▸ Supplied records:
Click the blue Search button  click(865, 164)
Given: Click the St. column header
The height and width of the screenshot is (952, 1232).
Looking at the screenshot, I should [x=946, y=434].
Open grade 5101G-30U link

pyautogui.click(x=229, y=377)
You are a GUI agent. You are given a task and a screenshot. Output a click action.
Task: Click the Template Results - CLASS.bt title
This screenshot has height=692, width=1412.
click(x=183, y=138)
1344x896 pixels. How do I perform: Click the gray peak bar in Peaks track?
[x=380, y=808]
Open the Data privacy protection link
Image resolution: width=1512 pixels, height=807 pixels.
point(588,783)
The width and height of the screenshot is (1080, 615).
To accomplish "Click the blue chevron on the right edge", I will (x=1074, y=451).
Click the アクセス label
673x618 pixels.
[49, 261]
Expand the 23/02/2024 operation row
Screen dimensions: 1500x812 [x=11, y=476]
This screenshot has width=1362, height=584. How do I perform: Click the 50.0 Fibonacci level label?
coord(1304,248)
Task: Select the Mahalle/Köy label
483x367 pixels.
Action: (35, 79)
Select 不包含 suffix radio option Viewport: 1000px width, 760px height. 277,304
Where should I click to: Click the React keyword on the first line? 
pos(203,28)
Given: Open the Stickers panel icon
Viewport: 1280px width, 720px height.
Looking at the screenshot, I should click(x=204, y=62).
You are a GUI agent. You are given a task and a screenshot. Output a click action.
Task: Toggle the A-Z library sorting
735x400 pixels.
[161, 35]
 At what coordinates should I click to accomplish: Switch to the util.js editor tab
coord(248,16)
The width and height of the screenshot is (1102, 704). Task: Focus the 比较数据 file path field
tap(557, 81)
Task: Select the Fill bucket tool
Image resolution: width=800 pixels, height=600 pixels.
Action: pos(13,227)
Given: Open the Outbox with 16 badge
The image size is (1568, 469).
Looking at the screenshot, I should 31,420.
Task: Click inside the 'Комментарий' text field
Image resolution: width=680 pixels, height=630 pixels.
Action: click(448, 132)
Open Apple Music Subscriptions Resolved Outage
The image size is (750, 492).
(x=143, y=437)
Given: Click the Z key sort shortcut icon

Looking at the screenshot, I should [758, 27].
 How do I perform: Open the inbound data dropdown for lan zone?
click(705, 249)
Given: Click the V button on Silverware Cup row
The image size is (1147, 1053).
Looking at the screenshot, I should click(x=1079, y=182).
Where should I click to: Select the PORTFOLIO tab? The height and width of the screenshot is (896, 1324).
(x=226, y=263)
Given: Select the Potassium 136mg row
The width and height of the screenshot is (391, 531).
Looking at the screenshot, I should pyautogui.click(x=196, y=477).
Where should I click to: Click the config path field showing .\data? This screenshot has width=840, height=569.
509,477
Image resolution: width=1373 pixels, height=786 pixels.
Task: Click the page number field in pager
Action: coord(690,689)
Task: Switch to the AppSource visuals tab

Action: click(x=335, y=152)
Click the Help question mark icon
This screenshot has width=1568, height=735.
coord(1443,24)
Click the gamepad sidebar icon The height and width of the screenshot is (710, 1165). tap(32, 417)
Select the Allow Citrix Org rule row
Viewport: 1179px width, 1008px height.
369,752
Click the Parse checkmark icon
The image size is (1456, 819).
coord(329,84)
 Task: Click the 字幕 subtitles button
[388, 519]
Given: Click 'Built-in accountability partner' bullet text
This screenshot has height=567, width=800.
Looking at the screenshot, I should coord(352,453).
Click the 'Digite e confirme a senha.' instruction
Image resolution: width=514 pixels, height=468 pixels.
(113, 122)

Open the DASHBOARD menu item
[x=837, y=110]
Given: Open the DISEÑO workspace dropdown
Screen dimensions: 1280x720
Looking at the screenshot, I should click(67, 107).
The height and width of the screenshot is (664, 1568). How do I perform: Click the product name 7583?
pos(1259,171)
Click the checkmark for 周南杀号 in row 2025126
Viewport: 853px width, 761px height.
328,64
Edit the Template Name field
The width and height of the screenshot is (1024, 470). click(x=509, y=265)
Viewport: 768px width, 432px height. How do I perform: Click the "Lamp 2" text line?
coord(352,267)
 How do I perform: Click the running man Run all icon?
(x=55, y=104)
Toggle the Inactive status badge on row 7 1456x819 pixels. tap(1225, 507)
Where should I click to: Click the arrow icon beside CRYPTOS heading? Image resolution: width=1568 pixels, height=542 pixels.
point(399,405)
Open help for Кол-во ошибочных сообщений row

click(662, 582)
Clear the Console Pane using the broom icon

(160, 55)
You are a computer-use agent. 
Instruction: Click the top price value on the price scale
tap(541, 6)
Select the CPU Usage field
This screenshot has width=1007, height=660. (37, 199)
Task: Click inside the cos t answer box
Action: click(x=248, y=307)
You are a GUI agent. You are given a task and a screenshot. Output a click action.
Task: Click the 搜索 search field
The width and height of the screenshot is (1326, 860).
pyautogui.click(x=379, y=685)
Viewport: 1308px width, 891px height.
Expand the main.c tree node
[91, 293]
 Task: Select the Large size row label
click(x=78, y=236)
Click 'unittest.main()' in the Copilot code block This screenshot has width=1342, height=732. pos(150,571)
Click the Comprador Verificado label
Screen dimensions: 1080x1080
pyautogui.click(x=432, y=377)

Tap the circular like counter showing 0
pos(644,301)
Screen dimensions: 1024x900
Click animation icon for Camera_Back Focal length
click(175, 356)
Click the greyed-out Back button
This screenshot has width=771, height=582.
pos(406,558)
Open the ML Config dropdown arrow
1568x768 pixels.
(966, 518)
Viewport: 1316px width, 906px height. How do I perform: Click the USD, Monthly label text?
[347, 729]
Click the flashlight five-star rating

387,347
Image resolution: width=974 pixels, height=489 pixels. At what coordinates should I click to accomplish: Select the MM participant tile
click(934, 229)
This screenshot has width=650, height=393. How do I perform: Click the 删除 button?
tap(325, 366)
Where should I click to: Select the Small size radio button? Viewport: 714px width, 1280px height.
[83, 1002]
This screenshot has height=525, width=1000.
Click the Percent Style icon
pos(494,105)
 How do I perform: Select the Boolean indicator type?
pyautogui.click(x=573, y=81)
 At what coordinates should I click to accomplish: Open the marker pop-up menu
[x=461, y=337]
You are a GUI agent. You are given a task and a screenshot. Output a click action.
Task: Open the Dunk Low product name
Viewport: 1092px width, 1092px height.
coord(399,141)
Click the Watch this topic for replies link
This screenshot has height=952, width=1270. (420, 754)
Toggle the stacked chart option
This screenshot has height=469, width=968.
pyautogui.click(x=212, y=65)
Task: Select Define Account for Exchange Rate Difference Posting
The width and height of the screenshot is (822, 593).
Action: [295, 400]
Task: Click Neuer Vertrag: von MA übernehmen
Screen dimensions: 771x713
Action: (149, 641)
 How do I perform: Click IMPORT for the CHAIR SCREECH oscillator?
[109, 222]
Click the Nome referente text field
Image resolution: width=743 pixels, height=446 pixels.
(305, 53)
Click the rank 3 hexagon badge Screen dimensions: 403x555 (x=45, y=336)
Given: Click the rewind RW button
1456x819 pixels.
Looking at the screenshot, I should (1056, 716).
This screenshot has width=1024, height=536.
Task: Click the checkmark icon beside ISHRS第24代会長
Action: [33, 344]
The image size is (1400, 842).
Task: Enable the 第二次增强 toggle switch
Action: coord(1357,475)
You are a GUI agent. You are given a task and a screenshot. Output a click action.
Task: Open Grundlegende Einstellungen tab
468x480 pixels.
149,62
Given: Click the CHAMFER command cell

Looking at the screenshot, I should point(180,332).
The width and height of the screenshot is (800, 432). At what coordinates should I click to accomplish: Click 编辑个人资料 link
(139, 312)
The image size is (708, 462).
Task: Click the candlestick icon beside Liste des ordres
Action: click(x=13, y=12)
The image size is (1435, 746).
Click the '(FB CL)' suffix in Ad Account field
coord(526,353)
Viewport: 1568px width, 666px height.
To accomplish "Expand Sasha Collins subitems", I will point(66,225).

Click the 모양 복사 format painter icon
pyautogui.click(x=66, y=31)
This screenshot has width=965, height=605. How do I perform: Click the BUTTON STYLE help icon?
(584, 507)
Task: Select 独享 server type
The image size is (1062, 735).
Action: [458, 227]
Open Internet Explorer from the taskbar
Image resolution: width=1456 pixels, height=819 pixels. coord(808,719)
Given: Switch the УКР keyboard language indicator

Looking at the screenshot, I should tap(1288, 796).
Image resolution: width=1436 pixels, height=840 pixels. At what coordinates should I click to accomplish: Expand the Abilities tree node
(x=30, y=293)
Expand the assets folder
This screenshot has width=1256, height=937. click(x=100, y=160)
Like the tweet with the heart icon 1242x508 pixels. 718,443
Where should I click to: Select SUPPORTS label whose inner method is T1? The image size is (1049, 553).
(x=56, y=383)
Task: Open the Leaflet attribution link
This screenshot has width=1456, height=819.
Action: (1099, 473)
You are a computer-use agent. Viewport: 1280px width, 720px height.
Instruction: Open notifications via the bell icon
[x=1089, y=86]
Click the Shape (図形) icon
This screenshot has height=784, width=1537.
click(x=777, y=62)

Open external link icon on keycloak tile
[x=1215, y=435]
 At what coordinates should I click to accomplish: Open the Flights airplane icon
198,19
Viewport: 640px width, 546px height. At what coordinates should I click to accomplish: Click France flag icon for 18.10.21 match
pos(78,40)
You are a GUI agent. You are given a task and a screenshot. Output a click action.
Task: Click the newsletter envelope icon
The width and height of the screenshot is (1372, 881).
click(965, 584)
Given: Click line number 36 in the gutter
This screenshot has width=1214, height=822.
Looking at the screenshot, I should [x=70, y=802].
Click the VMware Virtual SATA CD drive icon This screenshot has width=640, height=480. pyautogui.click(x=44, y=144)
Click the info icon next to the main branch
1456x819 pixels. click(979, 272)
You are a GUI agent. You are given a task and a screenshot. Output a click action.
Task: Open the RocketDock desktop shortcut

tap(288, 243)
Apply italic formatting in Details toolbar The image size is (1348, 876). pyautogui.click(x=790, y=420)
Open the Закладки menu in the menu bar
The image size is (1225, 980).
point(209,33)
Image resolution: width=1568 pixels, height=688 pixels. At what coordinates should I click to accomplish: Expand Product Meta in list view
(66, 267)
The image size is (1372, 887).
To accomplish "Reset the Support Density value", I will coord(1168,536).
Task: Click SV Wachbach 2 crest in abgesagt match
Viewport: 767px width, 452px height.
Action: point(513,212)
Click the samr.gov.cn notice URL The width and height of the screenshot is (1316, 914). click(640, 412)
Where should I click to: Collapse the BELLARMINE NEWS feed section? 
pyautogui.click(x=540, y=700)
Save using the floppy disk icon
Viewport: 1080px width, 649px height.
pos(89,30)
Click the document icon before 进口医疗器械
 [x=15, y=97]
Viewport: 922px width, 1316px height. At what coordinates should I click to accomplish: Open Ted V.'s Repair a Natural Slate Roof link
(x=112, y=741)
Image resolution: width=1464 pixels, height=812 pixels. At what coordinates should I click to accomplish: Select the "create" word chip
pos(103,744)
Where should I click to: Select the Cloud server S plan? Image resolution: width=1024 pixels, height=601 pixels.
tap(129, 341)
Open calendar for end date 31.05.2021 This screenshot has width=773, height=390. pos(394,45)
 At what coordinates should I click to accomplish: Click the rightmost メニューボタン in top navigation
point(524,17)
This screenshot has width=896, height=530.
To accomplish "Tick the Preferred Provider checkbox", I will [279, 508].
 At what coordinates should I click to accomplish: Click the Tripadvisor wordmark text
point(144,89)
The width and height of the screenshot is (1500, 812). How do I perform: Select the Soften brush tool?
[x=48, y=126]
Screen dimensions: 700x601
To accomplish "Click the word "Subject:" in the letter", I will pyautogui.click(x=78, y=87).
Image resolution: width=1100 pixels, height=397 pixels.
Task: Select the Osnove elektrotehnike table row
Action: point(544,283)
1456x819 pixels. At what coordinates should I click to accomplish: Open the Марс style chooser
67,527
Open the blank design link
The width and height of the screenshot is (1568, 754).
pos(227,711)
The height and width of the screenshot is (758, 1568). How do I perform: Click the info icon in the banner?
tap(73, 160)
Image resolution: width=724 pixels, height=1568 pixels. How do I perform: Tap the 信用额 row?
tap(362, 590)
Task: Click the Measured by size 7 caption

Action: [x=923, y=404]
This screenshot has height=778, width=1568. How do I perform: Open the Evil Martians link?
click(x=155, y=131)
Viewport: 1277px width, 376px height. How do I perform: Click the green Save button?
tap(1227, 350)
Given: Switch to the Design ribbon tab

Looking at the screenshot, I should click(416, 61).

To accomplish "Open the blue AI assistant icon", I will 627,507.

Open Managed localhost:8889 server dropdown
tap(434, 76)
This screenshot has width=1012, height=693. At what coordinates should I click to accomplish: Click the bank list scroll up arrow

▸ Task requirements:
Copy out the lines of the data from the line containing "The image size is (1435, 746)." through the line containing "Looking at the screenshot, I should tap(1288, 796).", with both of those lines included, reproducing each one character for character.

▸ Task response:
The image size is (1435, 746).
Click the '(FB CL)' suffix in Ad Account field
coord(526,353)
Viewport: 1568px width, 666px height.
To accomplish "Expand Sasha Collins subitems", I will point(66,225).

Click the 모양 복사 format painter icon
pyautogui.click(x=66, y=31)
This screenshot has width=965, height=605. How do I perform: Click the BUTTON STYLE help icon?
(584, 507)
Task: Select 独享 server type
The image size is (1062, 735).
Action: [458, 227]
Open Internet Explorer from the taskbar
Image resolution: width=1456 pixels, height=819 pixels. coord(808,719)
Given: Switch the УКР keyboard language indicator

Looking at the screenshot, I should tap(1288, 796).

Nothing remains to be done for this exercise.